Going through Ambleside was the chaos expected, with the added bonus of a suicidal pedestrian walking off the pavement in front of me whilst I was going downhill following the last car in a queue quite closely and not that slowly … even other pedestrians yelled at him to stop – he had never looked after the last car went through and it was that close that I couldn’t even get to my brakes let alone apply them in time.  Thankfully I was able to swerve in front of him and recover.

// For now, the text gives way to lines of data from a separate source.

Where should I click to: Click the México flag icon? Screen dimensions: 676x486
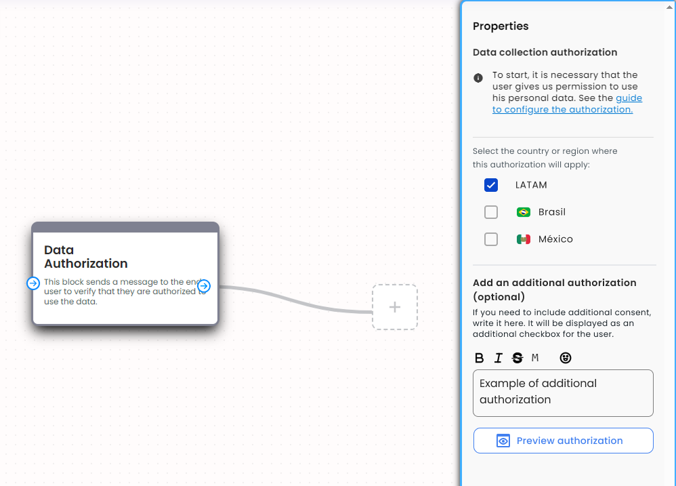523,239
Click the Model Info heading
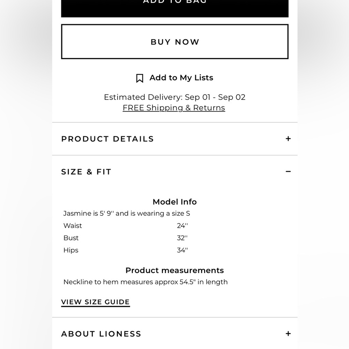This screenshot has width=349, height=349. pos(175,202)
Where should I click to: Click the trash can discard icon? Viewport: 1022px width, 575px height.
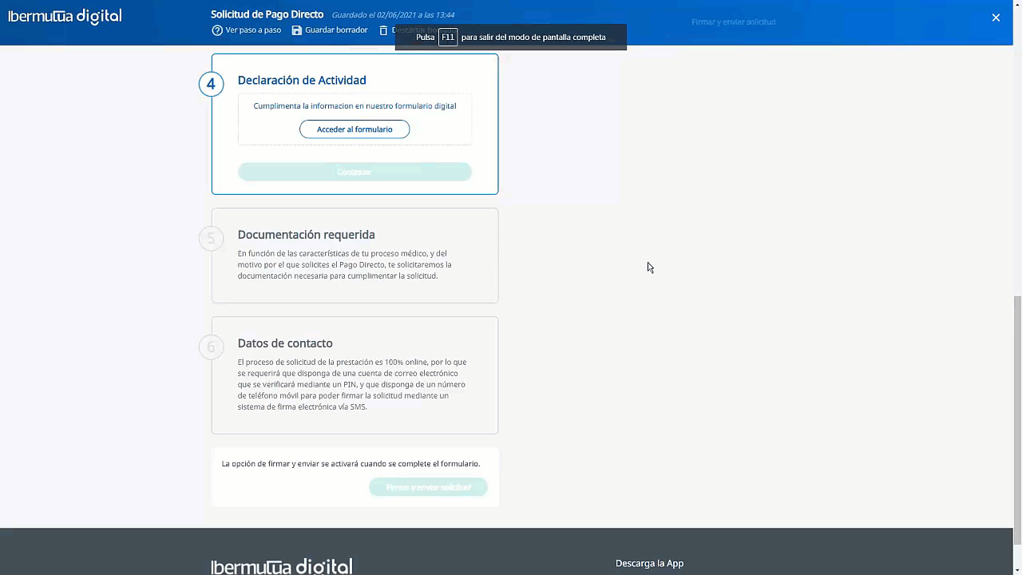pyautogui.click(x=383, y=30)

I was too pissed off to bother stopping which was probably a good thing in hindsight.

3pm found us at the campsite, minus the blackberries required for breakfast, so we just had to go for a walk… Campsite fees £11.50 for the night.





Not many campers now, but it has been a very busy year apparently - and the grass or lack of it, shows the wear and tear.





A view from the blackberry hunt...





Another view of Lake Windermere





Blackberries were successfully hunted around this boat house.

Now for an early night, we have a big day ahead of us tomorrow - the Wrynose and Hardknott Passes! 

http://www.strava.com/activities/194296249


----------



## SatNavSaysStraightOn (15 Sep 2014)

*Day 4 (Part 1 of 3* because I stop to take too many pictures...) - *Tuesday 2nd September 2014*
St Bee’s, 72.33km

We slept well last night, which was good news given what was lined up for today. We woke to clear skies and calm weather, but 100% humidity with the mist rising off the land and water.





6:20am and Lake Windermere looks rather pretty...

We managed to be on the road for 8am and it wasn’t long before the climbing started. And it wasn’t easy from the word go and that was before we had even reached the bottom of what in our minds was the start of the climb for today. To make matters worse, the sky was blue, the sun was out and it was hot! The battle paint (sun block factor 50) had to be applied early on.





Yep - that is today' plan.  

It didn’t take long for Stuart to disappear into the distance – not helped by me wanting to take photos... The usual approach is that he cycles to the top of the climb and waits for me, but this was never going to work on a day like today… We had both the Wrynose and the Hardknott passes to do and we were doing them east to west, that’s the harder direction… It was also not helped by the passage of cars which can’t pass bikes on this narrow road at the best of times and by tourists who just don’t think… top that off with an uneven road surface…















Look - I even got my bike into this picture!






I know that I cycled up more of the Wrynose than the Hardknott pass, but there were long section where I had to concede defeat and push the bike up, mostly because once you have stopped you can’t get started again on a +20% gradient… We met one road cyclist who looked terrified – he was going down the Wrynose pass heading towards Ambleside slower than I was going uphill! 





Sorry about the quality issues - I was not feeling my best... almost at the summit and the last of the view back the way we had come up.





Another attempt, this time without the bikes and after a few minutes breather...

We had an early break at the summit of the Wrynose pass for a much needed coffee & sandwich before heading off down the Wrynose pass on the way to the Hardknott pass. I did try to get a photo of Stuart but he sped off into the distance and ignored by requests to return and try again… 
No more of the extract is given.